_Directions_
Copy out the records exactly, from the line containing "Image resolution: width=1456" through the end of the records, and nothing else.

_Extracted material_

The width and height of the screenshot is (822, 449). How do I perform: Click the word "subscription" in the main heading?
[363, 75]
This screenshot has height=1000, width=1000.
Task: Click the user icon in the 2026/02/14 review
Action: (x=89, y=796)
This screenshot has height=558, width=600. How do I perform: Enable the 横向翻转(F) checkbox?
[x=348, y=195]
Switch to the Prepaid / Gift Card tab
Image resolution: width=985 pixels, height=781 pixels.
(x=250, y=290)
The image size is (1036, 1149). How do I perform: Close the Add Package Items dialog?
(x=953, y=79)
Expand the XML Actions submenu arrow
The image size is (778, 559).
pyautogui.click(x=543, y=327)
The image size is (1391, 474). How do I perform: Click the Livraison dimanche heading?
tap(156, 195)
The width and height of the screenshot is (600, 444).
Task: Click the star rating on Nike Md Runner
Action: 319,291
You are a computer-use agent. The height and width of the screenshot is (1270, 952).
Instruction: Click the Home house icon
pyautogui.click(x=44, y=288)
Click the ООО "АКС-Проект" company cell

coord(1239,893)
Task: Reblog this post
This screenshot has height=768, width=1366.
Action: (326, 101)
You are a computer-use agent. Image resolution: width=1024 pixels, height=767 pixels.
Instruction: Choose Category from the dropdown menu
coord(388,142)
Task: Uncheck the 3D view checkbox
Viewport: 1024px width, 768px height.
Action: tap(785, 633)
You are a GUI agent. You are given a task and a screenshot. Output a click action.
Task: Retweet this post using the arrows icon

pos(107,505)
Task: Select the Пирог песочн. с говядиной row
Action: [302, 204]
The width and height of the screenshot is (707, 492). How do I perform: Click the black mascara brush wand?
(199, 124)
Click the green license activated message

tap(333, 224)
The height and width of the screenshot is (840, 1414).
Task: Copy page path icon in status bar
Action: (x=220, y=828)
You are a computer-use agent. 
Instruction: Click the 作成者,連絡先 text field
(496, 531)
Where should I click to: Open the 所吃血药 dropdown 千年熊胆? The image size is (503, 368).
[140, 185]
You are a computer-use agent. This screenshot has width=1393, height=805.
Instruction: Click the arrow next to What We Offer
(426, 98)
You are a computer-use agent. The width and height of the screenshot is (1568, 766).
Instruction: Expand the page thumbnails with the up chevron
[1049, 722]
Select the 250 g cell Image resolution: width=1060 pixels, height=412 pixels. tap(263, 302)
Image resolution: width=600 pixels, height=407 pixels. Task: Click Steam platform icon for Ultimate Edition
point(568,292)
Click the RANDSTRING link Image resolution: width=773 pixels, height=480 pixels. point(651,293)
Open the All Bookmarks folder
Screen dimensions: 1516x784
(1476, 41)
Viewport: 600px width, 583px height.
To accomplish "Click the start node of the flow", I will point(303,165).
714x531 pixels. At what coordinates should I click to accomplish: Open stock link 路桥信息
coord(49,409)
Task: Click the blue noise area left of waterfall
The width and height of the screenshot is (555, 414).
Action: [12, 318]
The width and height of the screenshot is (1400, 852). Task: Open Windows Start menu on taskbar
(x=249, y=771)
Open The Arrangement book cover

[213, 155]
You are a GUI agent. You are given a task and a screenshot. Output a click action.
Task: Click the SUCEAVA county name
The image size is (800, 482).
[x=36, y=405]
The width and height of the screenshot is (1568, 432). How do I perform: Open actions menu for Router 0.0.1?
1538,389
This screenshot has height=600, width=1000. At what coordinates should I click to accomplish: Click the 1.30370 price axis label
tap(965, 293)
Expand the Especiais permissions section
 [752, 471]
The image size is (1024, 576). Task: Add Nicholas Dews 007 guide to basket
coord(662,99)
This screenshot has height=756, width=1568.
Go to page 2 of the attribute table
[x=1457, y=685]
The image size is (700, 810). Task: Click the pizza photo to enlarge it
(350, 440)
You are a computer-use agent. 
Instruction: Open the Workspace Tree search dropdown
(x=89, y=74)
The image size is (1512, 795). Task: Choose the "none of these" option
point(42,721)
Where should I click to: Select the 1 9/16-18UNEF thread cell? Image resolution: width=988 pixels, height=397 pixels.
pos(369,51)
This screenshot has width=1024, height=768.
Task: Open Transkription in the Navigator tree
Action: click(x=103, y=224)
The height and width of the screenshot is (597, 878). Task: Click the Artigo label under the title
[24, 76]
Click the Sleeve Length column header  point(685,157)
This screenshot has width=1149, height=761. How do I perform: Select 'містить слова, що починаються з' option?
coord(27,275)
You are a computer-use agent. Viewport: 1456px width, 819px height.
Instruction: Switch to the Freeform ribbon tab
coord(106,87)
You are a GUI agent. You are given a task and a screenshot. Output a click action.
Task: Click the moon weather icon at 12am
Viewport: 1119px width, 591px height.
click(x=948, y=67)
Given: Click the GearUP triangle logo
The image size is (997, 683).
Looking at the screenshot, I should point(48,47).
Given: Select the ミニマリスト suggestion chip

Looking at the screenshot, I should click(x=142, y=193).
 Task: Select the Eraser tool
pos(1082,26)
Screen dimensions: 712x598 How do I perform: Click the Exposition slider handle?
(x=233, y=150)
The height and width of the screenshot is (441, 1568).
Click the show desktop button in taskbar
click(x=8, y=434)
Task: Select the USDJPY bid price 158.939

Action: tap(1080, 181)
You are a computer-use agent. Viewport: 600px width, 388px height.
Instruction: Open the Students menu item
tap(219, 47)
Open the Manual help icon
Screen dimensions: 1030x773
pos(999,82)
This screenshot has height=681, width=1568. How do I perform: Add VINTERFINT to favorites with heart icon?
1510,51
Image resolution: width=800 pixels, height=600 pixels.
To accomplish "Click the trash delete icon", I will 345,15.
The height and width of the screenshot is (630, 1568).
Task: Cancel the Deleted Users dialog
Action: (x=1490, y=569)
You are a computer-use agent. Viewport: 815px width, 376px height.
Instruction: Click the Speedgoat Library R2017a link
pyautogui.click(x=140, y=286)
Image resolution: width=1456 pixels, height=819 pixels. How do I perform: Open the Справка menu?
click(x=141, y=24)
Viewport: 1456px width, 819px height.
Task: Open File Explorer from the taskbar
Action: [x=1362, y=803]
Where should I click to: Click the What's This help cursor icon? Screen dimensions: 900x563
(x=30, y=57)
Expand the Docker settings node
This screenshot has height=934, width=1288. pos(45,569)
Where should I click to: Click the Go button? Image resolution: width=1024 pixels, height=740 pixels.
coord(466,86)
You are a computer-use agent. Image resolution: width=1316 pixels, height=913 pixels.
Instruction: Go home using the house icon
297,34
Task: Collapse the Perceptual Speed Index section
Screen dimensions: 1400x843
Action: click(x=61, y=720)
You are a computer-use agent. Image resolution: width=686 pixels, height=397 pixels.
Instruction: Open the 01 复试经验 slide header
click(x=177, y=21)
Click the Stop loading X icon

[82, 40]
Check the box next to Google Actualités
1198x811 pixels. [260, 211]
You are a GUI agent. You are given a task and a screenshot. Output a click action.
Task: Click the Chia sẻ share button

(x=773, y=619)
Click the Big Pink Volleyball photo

_Solution for this exercise_
Image resolution: width=1456 pixels, height=819 pixels. How do I perform: Open the Справка menu?
click(x=141, y=24)
Viewport: 1456px width, 819px height.
Task: Open File Explorer from the taskbar
Action: [x=1362, y=803]
Where should I click to: Click the What's This help cursor icon? Screen dimensions: 900x563
(x=30, y=57)
Expand the Docker settings node
This screenshot has height=934, width=1288. pos(45,569)
Where should I click to: Click the Go button? Image resolution: width=1024 pixels, height=740 pixels.
coord(466,86)
You are a computer-use agent. Image resolution: width=1316 pixels, height=913 pixels.
Instruction: Go home using the house icon
297,34
Task: Collapse the Perceptual Speed Index section
Screen dimensions: 1400x843
Action: click(x=61, y=720)
You are a computer-use agent. Image resolution: width=686 pixels, height=397 pixels.
Instruction: Open the 01 复试经验 slide header
click(x=177, y=21)
Click the Stop loading X icon

[82, 40]
Check the box next to Google Actualités
1198x811 pixels. [260, 211]
You are a GUI agent. You are given a task and a screenshot. Output a click action.
Task: Click the Chia sẻ share button

(x=773, y=619)
Click the Big Pink Volleyball photo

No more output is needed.